**Directions:** Copy the data word for word, beginning at its first line and ending after the line that contains "I want to click on submenu-item-orders: Orders". Leave the pictures out of your copy.

↓↓↓

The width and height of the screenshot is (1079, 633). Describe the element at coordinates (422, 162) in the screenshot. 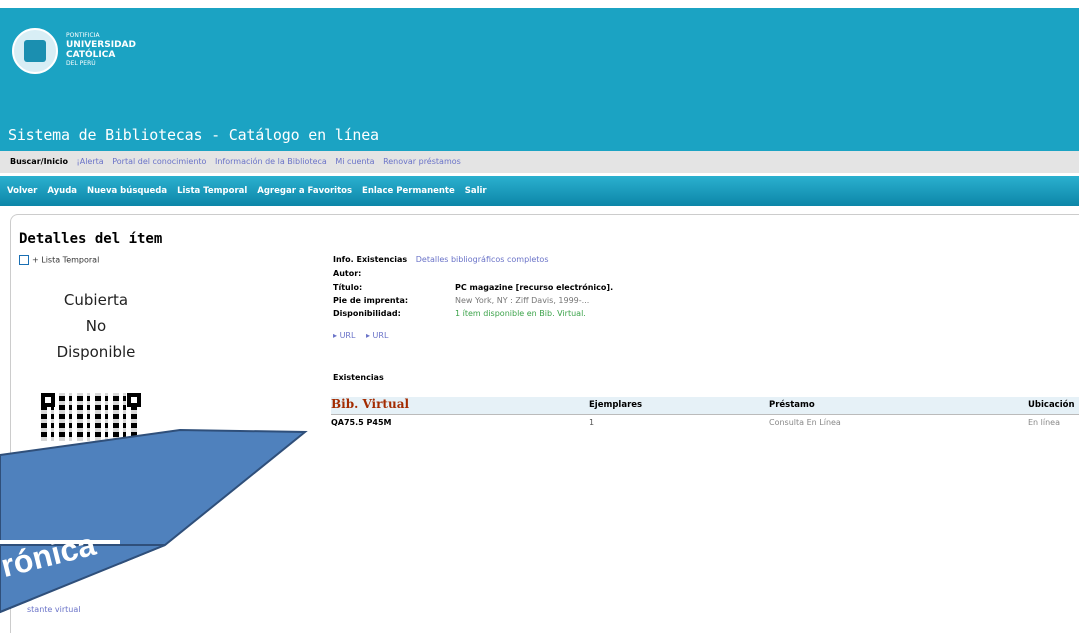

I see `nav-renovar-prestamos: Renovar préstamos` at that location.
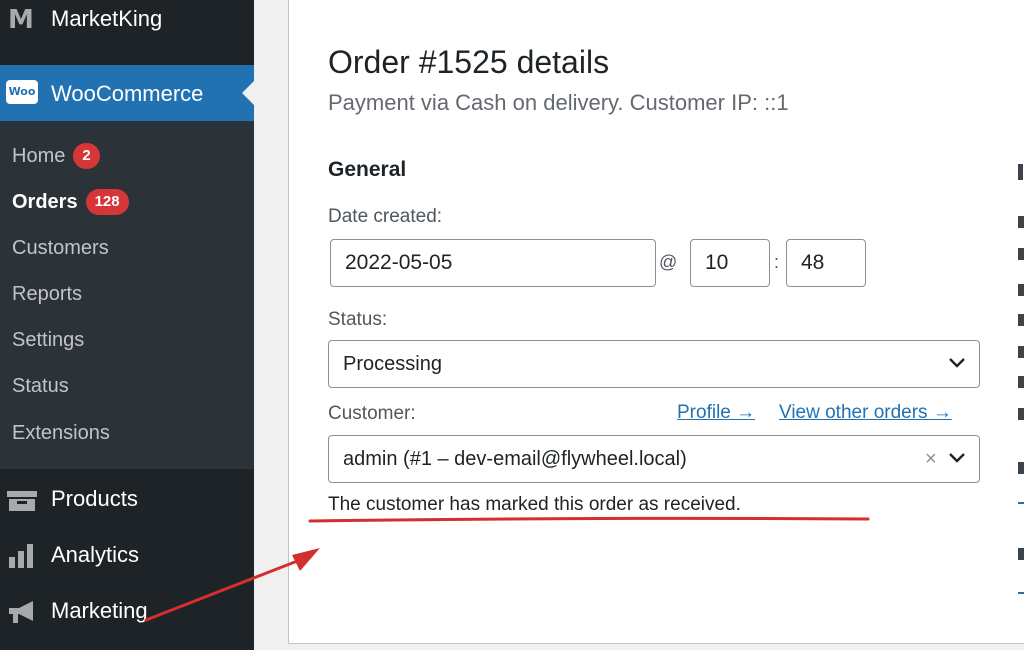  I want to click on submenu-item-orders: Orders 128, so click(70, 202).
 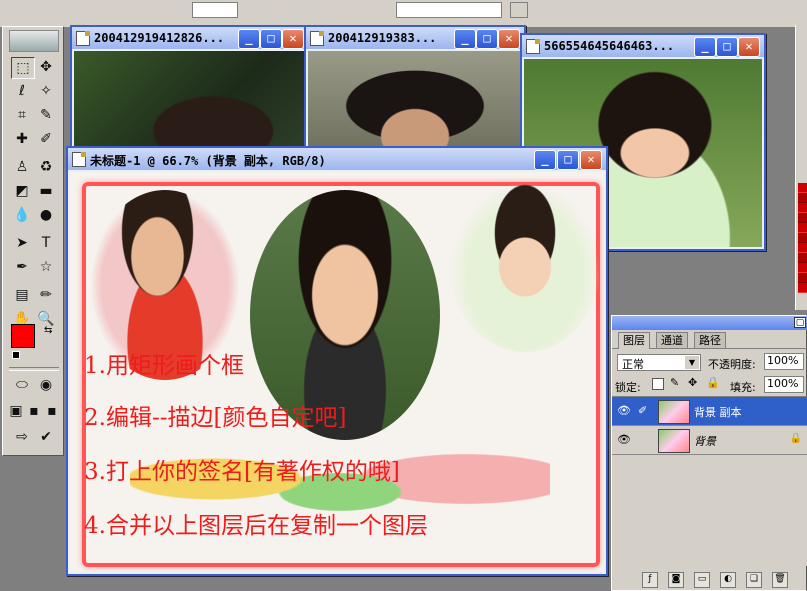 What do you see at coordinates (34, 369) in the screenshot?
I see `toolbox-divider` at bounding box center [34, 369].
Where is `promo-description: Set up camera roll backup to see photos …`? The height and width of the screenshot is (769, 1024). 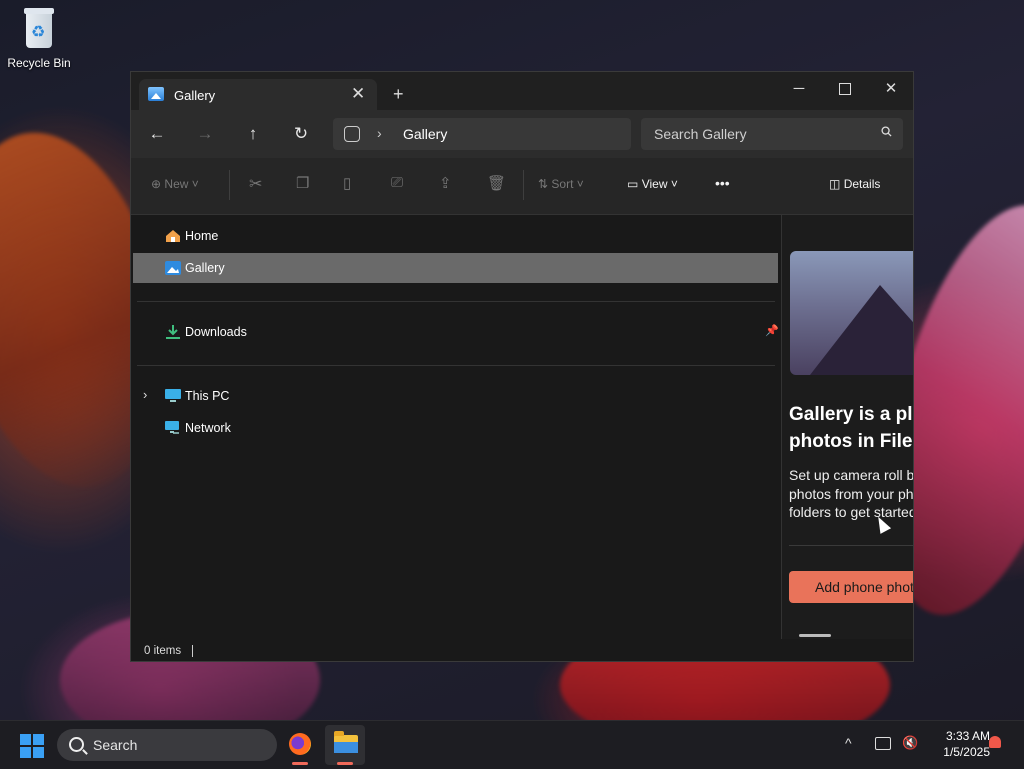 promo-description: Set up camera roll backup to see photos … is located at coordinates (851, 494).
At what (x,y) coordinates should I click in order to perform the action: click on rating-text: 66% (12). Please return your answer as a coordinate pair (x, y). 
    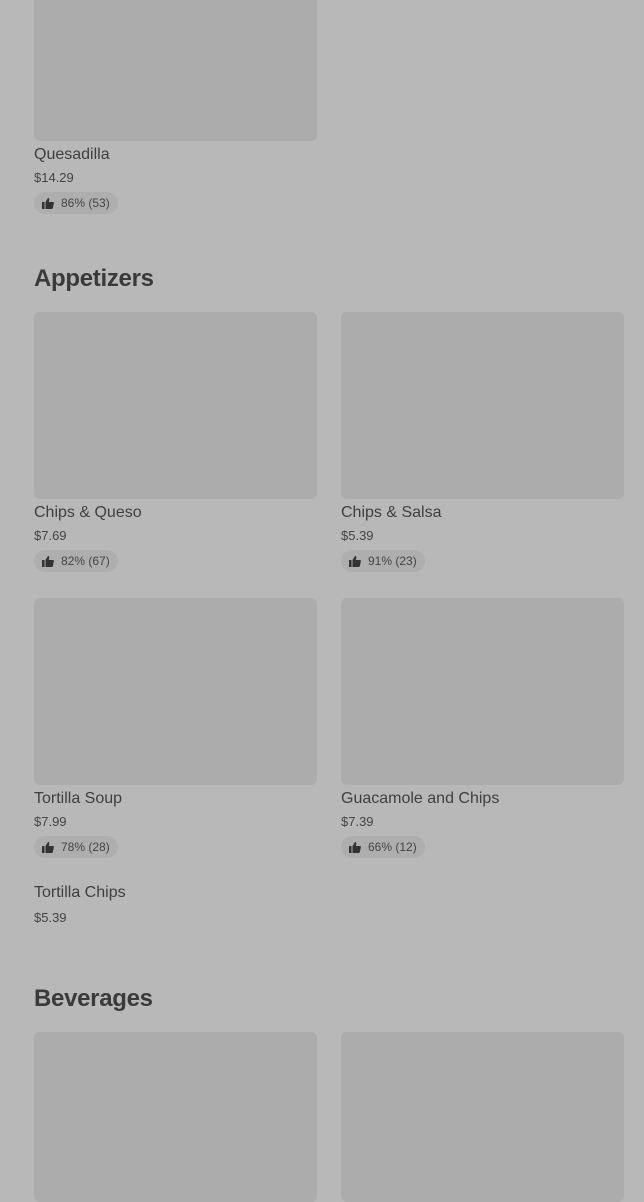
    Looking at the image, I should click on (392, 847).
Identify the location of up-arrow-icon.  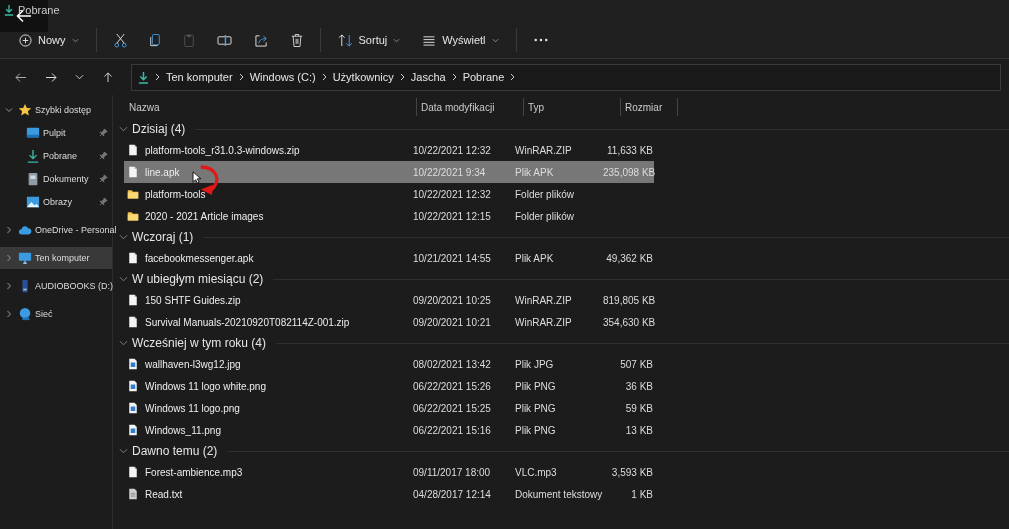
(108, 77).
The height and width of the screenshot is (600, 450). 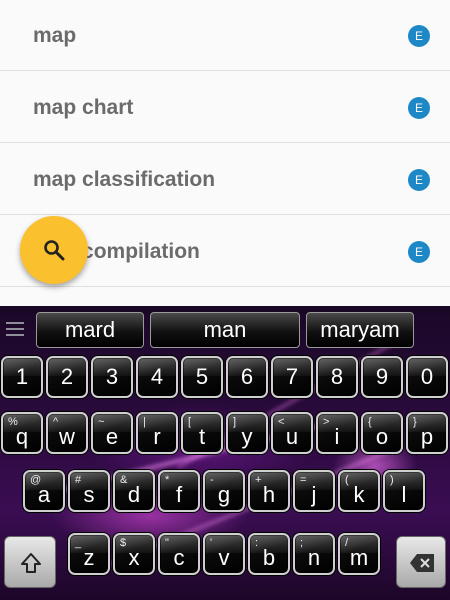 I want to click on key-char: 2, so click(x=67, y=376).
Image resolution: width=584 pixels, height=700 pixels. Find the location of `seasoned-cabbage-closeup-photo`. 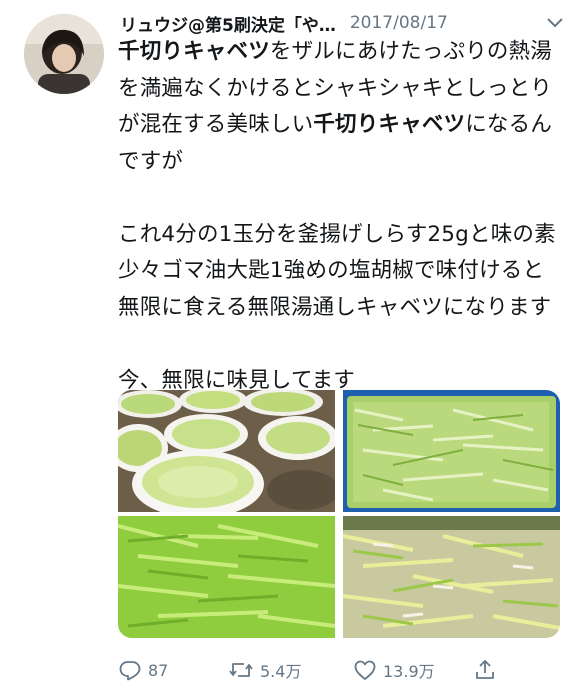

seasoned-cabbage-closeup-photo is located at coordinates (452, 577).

↑↑↑

**Written response:**
The width and height of the screenshot is (1079, 633). Describe the element at coordinates (422, 162) in the screenshot. 

I see `nav-renovar-prestamos: Renovar préstamos` at that location.
  I want to click on submenu-item-orders: Orders 128, so click(70, 202).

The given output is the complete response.